**Tarefa pedida:**
Responde a estas perguntas sobre a entrevista:
1. Em que zona foi chumbado na Câmara o projeto dado como exemplo?
2. Quantas chaves foram entregues?
3. Quantos milhões de euros vieram da Europa para a habitação?

Mas essa sua moderação não advém também do facto de estar numa posição minoritária? É presidente, porque teve mais votos, mas não tem maioria. A negociação não lhe é de certa forma imposta?
Não, são coisas diferentes. Primeiro, é a dificuldade que eu tive em quatro anos para conseguir governar em minoria e com bloqueios constantes; e esses bloqueios muitas vezes eram feitos apenas por razões ideológicas. Nós tivemos por exemplo 600 casas que foram paradas porque houve ideologicamente do lado do PS, do Bloco de Esquerda, do Partido Comunista uma oposição, porque não queriam fazer parcerias com privados.
Onde?
Por exemplo, em Marvila, um projeto reprovado na Câmara por razões ideológicas. Mas também temos casos paradigmáticos, como aqui na Fontes Pereira de Melo, em que está uma fachada a cair há anos e se impunha ao proprietário uma permuta que passava por encontrar uma creche ali na zona, e após anos de busca encontrou-se uma creche, mas tinha menos seis ou sete lugares do que o previsto e por isso a oposição votou contra; e parou tudo. E todos esses momentos foram difíceis para mim, sobretudo como pessoa, até mais do que como político, porque eu acredito verdadeiramente que a política é feita para resolver os problemas das pessoas. Estes bloqueios eram até mais do que radicalismo: o objetivo era não deixar fazer. Durante estes anos todos, eu sofri o que o PS na CML nunca sofreu.
Casas herdadas de Medina? "Quando eu cheguei à Câmara, estavam em construção 256 casas de habitação acessível. Nós entregámos 2.744 chaves, ajudámos mais 1.200 famílias a pagar a renda e eu tenho hoje mais 750 casas em construção."
Quando estava na CML, o presidente António Costa recebeu mais de 280 milhões do Estado pelos terrenos do aeroporto. Fernando Medina vendeu mais de 500 milhões em património. E eu, durante quatro anos, não podia nem comprar nem vender, porque não tinha esses poderes; tive de investir com as minhas receitas correntes. Mas ainda assim, investi mais do que eles investiram, apesar de não ter a mesma capacidade nem a mesma agilidade no orçamento da Câmara Municipal.
Mas também tinha o maior orçamento de Câmara Municipal, são 1,4 mil milhões de euros.
Sem dúvida, sem dúvida. Mas se eu tivesse tido a capacidade de ter receitas de capital e tivesse a mesma oportunidade que eles tiveram, teria feito ainda muito mais.
O que é que teria feito, se tivesse esse dinheiro e essa capacidade de decisão?
Muitas vezes as pessoas olham para mim e veem o Comissário da Inovação, da Ciência, o meu amor pela Cultura, mas o meu maior investimento do dia-a-dia é nas pessoas e no Estado social local. E portanto eu teria apostado ainda mais na habitação, na saúde, na educação. Na habitação, na verdade, seria quase difícil porque nós aportámos 560 milhões de euros que vieram da Europa e fizemos, em quatro anos, aquilo que nunca tinha sido feito em número de casas entregues e reabilitação. Aí estou muito à vontade...
Mas não são as tais casas que já vinham sendo preparadas pelo anterior presidente, Fernando Medina?

**Listagem:**
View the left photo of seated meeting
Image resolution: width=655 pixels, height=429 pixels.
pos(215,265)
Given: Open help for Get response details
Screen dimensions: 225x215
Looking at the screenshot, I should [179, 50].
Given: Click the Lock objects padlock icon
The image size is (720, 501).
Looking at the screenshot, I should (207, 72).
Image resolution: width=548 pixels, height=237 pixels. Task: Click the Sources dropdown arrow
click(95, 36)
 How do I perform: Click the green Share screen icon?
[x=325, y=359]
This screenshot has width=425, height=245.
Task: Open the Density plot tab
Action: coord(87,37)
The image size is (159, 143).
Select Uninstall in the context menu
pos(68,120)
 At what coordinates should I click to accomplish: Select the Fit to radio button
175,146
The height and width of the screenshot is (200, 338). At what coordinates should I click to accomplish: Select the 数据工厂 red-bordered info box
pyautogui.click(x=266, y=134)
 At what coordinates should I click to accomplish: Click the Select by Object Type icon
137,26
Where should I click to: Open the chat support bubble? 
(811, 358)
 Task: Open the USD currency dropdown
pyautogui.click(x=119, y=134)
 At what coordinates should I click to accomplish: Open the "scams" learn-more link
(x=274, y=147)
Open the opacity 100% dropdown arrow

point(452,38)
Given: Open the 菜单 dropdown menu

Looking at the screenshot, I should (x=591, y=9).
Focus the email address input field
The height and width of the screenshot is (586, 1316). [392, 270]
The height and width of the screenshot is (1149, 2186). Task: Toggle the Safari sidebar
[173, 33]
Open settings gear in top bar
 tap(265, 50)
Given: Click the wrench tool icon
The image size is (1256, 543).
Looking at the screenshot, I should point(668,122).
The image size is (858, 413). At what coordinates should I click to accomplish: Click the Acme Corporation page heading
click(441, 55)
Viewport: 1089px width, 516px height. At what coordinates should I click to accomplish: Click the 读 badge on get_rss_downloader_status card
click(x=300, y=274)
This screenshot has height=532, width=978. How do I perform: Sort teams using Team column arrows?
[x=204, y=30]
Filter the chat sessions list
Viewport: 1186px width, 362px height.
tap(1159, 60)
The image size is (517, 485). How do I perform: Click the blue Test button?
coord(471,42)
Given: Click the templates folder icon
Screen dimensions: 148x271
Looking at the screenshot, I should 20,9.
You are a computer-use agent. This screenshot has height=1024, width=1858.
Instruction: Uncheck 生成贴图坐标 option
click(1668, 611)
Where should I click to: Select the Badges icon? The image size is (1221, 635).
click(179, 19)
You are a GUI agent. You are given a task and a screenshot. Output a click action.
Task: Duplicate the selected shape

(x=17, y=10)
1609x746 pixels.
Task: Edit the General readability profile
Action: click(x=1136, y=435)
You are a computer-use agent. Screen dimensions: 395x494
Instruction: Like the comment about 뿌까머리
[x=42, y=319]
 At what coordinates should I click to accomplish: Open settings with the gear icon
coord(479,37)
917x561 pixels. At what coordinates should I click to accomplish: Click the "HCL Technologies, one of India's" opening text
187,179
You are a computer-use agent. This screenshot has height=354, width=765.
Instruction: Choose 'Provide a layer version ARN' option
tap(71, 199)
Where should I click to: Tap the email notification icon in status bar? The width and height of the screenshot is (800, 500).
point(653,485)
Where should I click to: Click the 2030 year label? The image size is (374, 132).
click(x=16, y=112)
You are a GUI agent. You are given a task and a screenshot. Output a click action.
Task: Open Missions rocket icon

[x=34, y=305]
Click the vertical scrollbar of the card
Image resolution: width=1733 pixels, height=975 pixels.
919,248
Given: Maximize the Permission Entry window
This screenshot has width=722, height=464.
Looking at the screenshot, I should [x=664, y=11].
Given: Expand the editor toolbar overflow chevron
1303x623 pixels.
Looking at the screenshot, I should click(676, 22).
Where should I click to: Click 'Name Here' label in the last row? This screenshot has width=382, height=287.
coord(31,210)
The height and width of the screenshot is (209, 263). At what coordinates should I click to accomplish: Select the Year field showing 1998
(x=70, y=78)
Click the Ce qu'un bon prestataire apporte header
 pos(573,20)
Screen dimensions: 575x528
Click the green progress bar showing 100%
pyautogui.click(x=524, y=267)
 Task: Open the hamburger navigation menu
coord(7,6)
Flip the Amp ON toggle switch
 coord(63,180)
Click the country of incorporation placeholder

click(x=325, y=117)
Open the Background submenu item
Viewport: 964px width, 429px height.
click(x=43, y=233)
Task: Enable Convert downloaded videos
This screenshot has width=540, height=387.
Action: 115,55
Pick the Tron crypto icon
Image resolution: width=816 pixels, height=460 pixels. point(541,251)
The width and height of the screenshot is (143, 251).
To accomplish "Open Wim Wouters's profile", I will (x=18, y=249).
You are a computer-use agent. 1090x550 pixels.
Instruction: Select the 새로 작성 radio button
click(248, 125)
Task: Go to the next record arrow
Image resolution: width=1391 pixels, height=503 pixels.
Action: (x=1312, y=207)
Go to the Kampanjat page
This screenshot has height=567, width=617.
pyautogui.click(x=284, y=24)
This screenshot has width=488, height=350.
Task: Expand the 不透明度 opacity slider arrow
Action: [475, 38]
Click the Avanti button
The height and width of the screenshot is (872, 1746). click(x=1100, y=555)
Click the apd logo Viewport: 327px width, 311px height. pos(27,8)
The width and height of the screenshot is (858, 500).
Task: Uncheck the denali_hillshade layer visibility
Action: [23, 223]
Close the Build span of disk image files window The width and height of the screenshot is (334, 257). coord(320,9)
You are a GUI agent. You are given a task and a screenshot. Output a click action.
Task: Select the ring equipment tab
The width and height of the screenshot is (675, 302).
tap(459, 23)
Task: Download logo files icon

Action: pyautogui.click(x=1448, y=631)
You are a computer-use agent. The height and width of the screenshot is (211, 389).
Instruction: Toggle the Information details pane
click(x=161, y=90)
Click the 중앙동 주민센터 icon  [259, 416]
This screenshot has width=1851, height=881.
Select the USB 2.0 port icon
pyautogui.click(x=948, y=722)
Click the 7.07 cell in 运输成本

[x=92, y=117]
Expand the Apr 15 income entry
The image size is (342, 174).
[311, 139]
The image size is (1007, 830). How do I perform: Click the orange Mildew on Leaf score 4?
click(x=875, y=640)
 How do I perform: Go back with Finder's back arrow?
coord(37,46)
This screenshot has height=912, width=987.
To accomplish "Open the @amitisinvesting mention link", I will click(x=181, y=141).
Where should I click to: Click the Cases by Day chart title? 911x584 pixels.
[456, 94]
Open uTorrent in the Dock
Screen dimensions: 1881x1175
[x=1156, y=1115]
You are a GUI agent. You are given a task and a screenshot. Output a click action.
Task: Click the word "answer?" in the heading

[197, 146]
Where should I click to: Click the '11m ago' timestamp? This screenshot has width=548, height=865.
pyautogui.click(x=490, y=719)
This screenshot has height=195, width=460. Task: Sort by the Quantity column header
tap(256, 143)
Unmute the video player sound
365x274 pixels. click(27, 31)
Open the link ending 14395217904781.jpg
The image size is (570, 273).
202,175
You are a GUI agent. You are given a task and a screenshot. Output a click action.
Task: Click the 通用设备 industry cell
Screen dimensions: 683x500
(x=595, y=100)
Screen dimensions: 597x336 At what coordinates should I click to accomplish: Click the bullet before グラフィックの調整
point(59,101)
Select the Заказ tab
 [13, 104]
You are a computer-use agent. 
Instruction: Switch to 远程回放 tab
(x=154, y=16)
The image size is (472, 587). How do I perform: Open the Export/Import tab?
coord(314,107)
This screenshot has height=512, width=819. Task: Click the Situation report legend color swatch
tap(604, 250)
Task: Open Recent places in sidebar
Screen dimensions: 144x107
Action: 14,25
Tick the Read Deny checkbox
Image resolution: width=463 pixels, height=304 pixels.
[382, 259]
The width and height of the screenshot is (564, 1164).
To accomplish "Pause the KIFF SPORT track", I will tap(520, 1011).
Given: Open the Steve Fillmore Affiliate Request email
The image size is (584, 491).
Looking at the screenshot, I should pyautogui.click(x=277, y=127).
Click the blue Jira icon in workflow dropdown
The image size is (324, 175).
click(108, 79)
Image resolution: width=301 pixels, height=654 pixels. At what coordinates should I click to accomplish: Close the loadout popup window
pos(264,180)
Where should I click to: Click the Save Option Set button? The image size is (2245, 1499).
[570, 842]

**Solução:**
1. Em Marvila.
2. 2.744 chaves.
3. 560 milhões de euros.